Someone needs to take this and build a captcha service like Google did with reCaptcha and release the results for free. That way we can actually have a free OCR that works very well.
In typical Google fashion, most of their improvements to tesseract are now closed-source. It's barely been updated since 2012. It's also not a works-out-of-the-box kinda tool. You have to do a lot of training, which is pretty buggy and often not trivial. After struggling with it for weeks (undocumented bugs in training, mostly), I just went with a commercial solution with actual customer support.
This is true, and in my experience with Tesseract, while a great project, is almost useless without an amazing training set. The effort to create this set is not insignificant, in fact its actually likely the hardest part of any OCR project (more than building the code that surrounds the rest of your product, at least in the early days anyway)
This looks great. How does the approach compare to Tesseract? Would it be possible to beat the accuracy of Tesseract with this?
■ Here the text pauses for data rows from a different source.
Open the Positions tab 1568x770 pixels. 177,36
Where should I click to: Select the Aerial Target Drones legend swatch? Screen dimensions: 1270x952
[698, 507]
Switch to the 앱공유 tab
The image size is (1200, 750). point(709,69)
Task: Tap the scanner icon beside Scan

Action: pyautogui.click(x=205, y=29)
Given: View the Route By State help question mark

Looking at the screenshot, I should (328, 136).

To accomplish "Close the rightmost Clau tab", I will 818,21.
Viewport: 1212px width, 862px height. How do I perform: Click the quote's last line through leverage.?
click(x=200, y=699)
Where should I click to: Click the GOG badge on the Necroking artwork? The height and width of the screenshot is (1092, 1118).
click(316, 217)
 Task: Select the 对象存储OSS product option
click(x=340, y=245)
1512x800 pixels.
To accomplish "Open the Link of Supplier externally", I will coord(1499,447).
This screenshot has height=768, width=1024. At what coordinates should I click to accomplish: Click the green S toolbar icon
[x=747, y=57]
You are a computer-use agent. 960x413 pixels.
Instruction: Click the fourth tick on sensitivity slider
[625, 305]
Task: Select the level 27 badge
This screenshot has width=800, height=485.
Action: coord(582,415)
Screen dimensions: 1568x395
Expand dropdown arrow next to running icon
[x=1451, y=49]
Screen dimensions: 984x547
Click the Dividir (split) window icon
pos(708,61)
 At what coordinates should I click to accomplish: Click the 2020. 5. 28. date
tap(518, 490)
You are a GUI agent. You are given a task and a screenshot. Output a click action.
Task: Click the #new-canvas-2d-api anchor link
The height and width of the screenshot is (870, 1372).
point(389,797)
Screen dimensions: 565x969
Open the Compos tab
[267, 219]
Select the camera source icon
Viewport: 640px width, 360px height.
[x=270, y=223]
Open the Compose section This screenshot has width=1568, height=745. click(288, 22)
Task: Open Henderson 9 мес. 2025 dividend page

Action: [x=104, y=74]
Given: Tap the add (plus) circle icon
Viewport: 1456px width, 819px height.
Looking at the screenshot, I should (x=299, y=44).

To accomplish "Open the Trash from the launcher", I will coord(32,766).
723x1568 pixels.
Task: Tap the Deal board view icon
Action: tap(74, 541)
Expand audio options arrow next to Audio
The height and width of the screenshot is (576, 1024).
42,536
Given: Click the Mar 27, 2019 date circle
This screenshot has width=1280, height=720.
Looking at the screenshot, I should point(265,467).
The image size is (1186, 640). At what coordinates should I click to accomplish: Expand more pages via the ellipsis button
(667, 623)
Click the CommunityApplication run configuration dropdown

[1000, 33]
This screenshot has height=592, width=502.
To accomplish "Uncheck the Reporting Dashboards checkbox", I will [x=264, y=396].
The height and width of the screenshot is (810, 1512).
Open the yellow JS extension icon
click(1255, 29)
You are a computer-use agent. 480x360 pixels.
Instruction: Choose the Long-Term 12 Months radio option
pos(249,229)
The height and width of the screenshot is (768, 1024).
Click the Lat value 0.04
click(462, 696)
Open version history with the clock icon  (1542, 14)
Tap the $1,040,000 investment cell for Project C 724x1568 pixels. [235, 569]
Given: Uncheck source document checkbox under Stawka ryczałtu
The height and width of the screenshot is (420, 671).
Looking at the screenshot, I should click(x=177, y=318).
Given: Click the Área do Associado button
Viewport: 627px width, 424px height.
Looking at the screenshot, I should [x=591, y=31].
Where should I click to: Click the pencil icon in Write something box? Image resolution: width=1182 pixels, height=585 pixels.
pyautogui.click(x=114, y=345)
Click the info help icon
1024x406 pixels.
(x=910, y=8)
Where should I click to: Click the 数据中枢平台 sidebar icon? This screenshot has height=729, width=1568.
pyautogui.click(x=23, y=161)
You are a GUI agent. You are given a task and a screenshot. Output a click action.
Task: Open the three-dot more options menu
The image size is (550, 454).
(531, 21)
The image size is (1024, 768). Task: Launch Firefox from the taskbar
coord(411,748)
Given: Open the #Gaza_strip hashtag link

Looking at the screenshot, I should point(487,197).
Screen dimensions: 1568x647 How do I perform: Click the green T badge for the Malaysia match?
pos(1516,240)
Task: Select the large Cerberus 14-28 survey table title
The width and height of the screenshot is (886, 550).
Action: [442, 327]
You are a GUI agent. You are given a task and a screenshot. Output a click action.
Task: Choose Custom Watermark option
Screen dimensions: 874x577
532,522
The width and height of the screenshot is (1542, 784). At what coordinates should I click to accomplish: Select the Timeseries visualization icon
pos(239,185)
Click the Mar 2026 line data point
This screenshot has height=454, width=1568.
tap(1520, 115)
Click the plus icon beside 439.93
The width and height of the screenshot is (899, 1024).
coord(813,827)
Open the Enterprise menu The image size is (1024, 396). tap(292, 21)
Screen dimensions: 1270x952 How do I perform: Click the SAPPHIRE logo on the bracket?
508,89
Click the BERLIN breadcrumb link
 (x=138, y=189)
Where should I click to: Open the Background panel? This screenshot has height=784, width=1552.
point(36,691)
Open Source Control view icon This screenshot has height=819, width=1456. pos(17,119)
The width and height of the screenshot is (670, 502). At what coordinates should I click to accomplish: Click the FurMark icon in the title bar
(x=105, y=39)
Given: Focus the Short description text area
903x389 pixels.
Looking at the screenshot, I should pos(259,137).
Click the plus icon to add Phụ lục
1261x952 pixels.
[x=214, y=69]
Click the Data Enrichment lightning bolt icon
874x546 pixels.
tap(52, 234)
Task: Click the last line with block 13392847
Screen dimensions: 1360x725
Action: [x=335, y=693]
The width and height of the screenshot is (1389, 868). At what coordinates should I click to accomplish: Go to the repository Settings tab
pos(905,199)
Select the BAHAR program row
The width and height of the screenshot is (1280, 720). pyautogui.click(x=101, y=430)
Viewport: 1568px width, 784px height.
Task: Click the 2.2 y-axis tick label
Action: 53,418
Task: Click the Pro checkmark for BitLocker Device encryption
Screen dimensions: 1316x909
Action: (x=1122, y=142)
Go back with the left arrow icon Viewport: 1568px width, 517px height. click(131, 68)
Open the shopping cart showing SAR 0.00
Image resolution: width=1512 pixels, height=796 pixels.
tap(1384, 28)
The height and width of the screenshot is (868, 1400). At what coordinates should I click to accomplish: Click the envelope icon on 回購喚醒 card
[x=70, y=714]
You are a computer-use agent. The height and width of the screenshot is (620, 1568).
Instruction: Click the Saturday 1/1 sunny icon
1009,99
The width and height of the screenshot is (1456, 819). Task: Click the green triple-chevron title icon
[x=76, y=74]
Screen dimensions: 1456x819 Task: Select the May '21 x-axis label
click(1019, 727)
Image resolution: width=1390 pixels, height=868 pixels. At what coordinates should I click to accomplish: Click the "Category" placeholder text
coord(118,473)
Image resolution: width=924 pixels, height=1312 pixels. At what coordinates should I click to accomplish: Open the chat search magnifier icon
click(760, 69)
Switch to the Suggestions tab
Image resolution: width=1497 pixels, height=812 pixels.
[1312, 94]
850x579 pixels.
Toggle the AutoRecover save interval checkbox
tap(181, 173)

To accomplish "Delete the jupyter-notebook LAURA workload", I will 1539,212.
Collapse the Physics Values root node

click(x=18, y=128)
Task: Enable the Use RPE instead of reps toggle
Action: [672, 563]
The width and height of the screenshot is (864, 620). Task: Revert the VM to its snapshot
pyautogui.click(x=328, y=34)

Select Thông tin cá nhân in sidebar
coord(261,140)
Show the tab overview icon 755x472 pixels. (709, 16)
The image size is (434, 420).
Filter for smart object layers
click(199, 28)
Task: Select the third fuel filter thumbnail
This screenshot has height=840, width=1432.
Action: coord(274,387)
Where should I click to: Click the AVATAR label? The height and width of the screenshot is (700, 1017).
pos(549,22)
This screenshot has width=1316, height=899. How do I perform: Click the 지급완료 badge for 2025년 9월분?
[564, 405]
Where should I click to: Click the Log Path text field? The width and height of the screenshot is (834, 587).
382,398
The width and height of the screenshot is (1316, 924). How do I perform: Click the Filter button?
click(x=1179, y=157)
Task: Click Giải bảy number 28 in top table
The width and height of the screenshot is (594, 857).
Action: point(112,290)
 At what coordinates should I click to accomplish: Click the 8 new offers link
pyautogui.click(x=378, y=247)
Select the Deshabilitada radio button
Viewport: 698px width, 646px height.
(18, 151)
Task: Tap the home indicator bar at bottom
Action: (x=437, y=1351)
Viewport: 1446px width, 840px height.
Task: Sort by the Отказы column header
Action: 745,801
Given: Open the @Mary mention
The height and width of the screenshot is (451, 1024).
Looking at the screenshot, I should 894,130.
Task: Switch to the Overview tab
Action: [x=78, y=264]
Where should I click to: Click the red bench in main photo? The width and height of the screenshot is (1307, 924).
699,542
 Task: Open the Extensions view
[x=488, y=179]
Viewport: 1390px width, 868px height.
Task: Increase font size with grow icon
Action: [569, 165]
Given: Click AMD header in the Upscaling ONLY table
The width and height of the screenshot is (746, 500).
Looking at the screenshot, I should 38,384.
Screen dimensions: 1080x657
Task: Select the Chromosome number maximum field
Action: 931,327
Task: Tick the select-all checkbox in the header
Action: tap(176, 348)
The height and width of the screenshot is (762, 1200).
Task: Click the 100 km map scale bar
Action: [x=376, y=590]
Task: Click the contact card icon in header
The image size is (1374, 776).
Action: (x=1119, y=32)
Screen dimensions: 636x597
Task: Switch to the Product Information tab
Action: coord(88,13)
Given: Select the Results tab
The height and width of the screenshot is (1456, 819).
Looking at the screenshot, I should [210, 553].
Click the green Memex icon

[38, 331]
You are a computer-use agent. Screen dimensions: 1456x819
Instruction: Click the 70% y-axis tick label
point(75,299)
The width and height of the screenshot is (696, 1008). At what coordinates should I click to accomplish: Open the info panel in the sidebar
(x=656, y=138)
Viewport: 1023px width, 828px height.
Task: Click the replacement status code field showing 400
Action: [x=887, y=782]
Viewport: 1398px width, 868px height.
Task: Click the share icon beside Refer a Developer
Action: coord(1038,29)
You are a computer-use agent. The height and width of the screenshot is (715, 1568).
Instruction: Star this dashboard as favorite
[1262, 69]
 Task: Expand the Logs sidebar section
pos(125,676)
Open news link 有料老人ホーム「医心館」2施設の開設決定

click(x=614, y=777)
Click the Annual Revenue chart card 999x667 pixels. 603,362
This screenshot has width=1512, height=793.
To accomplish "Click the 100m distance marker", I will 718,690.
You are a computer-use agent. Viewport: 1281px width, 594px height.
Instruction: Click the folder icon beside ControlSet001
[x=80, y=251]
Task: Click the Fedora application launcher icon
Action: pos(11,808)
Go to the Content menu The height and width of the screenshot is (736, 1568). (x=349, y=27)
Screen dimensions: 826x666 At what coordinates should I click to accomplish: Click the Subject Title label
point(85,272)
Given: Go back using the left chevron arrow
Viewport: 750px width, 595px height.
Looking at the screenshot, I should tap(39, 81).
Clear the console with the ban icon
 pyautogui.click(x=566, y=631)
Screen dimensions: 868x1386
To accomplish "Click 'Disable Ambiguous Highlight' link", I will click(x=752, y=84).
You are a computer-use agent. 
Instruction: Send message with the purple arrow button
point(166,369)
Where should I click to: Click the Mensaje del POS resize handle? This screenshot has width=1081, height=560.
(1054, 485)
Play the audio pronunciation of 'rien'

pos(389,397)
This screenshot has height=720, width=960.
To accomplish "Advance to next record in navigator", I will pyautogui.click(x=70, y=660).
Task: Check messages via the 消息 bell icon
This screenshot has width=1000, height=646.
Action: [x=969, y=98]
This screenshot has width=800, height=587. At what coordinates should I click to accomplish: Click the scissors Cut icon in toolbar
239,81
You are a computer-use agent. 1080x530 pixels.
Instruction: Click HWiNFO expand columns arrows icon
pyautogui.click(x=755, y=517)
Are there any numbers on how long it would take to process an image once trained?
Thanks for the suggestion to measure the image processing time, that could be interesting. To be honest I haven't yet tried Tesseract so I can't make any comparisons.
However, I do believe that converting the network input to character codes (output layer size 4 bits for digits, 8 bits for letters) instead of using a softmax layer (would need 10 bits for digits, 26 bits for letters) is a novel approach that really improves performance.